◆ **Records**
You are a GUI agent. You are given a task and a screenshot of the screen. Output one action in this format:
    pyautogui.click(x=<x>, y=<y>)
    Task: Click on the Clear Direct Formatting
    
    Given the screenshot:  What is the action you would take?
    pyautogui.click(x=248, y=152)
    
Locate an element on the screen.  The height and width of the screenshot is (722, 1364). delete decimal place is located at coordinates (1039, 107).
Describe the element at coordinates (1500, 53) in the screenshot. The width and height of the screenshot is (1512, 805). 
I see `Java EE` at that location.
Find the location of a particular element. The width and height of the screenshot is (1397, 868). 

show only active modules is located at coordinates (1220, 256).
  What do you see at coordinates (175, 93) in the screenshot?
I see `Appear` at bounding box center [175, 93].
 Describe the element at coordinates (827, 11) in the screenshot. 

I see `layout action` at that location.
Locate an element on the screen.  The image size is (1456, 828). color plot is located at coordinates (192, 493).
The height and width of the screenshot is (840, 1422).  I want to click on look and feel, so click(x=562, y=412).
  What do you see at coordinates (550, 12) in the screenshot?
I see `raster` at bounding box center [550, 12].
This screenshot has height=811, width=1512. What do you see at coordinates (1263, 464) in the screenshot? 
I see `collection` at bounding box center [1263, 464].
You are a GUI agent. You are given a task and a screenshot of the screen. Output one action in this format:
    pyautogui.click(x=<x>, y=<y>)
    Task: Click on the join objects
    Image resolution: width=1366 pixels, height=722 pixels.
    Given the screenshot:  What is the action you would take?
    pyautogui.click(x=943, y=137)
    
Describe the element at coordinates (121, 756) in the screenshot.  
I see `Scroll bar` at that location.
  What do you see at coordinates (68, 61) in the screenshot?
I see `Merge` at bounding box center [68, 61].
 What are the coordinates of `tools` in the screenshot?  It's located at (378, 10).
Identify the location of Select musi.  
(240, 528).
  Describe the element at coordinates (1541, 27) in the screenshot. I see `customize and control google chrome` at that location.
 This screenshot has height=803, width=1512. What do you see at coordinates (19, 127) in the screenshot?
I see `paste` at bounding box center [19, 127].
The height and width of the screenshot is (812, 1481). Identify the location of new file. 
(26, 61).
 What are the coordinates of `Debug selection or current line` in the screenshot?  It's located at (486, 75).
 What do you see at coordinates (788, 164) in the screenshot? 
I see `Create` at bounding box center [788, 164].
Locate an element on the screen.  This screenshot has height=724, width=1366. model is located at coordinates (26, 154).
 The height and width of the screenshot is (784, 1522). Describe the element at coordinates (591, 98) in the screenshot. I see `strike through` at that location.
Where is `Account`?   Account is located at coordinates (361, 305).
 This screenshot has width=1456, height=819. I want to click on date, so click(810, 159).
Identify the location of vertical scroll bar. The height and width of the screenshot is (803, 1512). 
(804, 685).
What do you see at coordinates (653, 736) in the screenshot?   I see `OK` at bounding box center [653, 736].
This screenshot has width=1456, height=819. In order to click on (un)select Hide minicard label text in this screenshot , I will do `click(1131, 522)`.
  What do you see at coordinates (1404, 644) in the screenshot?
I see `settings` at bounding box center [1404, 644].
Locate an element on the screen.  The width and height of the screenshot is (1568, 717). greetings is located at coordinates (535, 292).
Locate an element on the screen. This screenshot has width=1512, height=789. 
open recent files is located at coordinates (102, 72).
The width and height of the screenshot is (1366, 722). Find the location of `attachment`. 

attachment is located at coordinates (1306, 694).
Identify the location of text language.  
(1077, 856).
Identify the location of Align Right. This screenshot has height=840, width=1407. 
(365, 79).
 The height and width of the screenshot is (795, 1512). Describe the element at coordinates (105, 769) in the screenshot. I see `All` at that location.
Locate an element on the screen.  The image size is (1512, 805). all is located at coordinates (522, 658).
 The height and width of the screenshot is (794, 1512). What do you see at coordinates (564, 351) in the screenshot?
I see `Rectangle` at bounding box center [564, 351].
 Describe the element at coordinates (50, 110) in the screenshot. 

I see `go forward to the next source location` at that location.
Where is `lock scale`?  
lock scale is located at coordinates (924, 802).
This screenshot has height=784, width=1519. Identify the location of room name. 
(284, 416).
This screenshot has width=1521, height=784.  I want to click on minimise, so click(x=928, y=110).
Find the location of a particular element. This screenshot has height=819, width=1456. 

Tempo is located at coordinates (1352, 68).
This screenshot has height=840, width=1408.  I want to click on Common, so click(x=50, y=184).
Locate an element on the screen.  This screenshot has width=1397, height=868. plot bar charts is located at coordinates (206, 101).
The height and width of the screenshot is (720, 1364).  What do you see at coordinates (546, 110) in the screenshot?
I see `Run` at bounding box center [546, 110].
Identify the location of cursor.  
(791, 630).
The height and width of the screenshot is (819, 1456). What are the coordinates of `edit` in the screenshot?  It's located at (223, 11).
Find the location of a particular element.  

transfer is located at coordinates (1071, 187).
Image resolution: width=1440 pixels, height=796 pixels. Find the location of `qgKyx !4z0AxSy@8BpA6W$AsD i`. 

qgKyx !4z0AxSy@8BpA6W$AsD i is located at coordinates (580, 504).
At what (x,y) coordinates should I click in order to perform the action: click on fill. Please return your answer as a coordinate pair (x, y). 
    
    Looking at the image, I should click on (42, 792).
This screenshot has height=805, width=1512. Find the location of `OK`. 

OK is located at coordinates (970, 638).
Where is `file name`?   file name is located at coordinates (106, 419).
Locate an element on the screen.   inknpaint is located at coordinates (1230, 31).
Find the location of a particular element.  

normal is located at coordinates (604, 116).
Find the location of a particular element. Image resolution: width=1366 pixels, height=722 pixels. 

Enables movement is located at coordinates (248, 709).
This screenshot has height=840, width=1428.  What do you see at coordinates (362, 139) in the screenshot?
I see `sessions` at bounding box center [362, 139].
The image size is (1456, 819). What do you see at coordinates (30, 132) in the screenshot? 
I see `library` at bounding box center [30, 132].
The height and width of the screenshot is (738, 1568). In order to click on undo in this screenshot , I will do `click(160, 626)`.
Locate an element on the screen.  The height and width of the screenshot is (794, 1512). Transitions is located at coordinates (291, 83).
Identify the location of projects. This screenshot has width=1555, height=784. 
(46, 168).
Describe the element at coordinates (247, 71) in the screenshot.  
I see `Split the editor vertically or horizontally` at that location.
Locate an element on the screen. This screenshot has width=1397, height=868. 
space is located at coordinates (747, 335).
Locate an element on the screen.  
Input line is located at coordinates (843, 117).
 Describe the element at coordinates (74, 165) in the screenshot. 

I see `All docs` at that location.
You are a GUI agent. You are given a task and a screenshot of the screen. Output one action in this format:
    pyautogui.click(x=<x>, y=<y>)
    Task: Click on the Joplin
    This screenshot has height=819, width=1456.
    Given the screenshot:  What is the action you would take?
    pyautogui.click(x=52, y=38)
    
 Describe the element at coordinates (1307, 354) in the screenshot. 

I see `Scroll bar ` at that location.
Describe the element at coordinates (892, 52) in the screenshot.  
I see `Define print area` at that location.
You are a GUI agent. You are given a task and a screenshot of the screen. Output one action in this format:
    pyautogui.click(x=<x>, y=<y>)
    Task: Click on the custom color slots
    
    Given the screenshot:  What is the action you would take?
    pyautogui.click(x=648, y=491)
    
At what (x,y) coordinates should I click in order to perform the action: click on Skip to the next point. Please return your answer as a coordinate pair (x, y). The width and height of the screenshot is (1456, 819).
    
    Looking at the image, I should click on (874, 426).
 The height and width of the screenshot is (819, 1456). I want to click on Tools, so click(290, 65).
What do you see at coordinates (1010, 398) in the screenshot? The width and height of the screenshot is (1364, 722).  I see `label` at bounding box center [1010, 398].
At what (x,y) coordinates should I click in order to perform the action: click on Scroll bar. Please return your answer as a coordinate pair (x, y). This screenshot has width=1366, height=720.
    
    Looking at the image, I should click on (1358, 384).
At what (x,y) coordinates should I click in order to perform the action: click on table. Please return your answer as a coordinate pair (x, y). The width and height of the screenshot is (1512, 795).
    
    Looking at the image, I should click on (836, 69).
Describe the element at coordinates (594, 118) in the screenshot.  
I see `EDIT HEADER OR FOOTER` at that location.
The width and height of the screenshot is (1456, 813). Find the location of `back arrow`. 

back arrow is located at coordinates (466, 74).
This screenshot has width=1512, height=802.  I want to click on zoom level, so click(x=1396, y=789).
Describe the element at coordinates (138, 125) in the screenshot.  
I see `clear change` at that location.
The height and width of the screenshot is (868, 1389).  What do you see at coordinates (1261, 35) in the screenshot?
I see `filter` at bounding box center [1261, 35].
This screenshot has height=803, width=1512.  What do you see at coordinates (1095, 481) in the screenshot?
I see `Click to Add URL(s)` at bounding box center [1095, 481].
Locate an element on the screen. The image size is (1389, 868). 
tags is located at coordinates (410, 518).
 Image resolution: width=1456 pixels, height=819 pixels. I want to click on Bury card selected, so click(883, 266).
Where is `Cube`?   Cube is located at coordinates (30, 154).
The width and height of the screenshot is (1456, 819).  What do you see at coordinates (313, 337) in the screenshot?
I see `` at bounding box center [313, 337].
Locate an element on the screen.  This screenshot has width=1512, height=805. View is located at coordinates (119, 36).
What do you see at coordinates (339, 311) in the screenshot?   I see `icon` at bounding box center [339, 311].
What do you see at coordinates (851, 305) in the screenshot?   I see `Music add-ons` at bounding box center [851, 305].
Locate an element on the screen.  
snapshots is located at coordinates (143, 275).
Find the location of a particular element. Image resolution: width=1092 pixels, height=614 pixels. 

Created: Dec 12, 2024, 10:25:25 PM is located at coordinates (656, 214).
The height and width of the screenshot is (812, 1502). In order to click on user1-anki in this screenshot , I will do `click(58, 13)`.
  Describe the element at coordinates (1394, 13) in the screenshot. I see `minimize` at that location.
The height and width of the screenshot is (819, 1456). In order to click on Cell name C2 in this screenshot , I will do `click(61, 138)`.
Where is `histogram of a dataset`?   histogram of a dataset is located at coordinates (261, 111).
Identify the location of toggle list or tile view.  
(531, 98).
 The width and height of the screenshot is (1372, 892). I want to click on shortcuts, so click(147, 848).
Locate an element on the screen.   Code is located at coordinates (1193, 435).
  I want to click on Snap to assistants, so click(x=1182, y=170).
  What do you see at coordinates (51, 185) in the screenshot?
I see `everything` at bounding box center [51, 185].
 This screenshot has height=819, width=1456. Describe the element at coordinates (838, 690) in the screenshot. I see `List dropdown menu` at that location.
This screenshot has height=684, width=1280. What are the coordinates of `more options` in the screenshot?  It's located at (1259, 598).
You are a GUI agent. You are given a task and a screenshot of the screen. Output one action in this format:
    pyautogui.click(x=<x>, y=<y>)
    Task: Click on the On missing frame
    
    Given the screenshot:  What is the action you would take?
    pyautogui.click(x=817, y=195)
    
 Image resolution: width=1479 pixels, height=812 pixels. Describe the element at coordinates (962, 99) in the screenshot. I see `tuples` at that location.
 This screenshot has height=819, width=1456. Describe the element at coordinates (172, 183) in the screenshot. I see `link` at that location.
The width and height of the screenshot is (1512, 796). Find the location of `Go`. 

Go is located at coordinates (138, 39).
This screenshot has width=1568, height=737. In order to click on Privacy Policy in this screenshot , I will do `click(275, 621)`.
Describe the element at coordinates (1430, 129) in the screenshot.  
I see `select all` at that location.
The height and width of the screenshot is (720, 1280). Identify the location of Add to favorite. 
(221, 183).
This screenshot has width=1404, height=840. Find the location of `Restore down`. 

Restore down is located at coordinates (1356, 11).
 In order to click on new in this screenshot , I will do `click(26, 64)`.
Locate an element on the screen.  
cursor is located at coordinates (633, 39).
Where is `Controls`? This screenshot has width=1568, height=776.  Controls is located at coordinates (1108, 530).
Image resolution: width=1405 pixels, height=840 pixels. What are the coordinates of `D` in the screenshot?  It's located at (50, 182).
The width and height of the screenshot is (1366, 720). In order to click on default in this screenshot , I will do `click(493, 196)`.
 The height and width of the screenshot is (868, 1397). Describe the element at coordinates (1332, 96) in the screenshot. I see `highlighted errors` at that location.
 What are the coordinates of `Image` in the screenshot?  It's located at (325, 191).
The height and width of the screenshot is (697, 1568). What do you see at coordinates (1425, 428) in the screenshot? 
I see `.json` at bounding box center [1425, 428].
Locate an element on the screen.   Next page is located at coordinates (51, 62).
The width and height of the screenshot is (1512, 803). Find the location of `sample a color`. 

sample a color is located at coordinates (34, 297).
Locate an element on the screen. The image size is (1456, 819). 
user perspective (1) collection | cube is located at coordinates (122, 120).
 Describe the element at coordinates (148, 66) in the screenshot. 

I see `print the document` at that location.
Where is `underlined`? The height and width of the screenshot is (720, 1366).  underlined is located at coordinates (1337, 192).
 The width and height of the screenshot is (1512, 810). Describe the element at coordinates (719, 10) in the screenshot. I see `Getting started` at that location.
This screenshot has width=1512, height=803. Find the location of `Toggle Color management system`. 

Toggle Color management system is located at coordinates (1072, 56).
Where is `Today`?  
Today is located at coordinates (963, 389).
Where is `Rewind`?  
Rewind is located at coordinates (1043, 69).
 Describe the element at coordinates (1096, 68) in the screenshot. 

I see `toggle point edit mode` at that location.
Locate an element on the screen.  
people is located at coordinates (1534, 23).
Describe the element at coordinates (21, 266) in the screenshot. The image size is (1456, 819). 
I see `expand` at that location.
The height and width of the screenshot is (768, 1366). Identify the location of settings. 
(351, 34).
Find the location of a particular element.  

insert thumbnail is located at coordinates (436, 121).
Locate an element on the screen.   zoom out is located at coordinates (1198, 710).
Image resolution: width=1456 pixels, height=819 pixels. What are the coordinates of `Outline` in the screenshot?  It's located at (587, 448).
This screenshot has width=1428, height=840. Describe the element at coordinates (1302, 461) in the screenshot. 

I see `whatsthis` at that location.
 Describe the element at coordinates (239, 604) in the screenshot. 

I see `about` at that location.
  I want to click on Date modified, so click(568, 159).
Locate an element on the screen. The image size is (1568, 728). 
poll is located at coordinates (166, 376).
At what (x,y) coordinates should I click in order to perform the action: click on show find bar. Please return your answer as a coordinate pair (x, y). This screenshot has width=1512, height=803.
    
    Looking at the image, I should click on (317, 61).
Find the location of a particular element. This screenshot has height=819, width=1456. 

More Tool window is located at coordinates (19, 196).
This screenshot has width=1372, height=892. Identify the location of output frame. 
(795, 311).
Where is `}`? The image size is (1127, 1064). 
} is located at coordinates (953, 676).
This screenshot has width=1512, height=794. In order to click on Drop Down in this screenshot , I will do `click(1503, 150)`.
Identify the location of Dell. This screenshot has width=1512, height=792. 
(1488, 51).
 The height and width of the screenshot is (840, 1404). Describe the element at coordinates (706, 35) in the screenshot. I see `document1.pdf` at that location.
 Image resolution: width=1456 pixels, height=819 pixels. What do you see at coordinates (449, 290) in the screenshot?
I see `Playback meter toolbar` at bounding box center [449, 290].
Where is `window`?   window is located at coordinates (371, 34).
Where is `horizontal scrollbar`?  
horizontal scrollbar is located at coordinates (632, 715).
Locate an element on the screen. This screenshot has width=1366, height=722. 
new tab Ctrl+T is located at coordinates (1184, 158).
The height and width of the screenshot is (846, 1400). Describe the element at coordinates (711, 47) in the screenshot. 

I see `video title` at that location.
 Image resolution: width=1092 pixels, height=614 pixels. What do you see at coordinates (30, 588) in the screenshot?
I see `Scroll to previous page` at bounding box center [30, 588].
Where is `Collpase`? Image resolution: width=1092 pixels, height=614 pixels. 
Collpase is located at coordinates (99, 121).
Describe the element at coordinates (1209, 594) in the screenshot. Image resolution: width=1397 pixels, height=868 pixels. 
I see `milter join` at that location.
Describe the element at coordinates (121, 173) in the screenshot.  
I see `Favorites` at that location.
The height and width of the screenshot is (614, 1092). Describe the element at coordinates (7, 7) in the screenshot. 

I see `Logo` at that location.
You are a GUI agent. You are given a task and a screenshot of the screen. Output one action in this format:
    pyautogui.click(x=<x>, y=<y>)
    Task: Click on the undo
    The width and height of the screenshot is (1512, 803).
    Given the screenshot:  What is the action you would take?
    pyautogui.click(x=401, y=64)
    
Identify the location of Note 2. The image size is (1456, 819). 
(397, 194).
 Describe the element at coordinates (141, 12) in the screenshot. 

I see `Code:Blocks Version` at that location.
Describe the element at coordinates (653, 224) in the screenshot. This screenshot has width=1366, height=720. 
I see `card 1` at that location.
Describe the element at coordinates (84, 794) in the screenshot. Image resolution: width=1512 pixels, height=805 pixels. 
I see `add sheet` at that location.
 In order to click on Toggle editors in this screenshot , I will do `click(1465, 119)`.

◆ **Directions for this task**
Please copy out, unchanged, the lines of the listing above, beginning at the line that contains "is (1389, 868)." and stopping after the line that contains "The width and height of the screenshot is (1372, 892).".

◆ **In response**
Locate an element on the screen. The image size is (1389, 868). 
tags is located at coordinates (410, 518).
 Image resolution: width=1456 pixels, height=819 pixels. I want to click on Bury card selected, so click(883, 266).
Where is `Cube`?   Cube is located at coordinates (30, 154).
The width and height of the screenshot is (1456, 819).  What do you see at coordinates (313, 337) in the screenshot?
I see `` at bounding box center [313, 337].
Locate an element on the screen.  This screenshot has width=1512, height=805. View is located at coordinates (119, 36).
What do you see at coordinates (339, 311) in the screenshot?   I see `icon` at bounding box center [339, 311].
What do you see at coordinates (851, 305) in the screenshot?   I see `Music add-ons` at bounding box center [851, 305].
Locate an element on the screen.  
snapshots is located at coordinates (143, 275).
Find the location of a particular element. Image resolution: width=1092 pixels, height=614 pixels. 

Created: Dec 12, 2024, 10:25:25 PM is located at coordinates (656, 214).
The height and width of the screenshot is (812, 1502). In order to click on user1-anki in this screenshot , I will do `click(58, 13)`.
  Describe the element at coordinates (1394, 13) in the screenshot. I see `minimize` at that location.
The height and width of the screenshot is (819, 1456). In order to click on Cell name C2 in this screenshot , I will do `click(61, 138)`.
Where is `histogram of a dataset`?   histogram of a dataset is located at coordinates (261, 111).
Identify the location of toggle list or tile view.  
(531, 98).
 The width and height of the screenshot is (1372, 892). I want to click on shortcuts, so click(147, 848).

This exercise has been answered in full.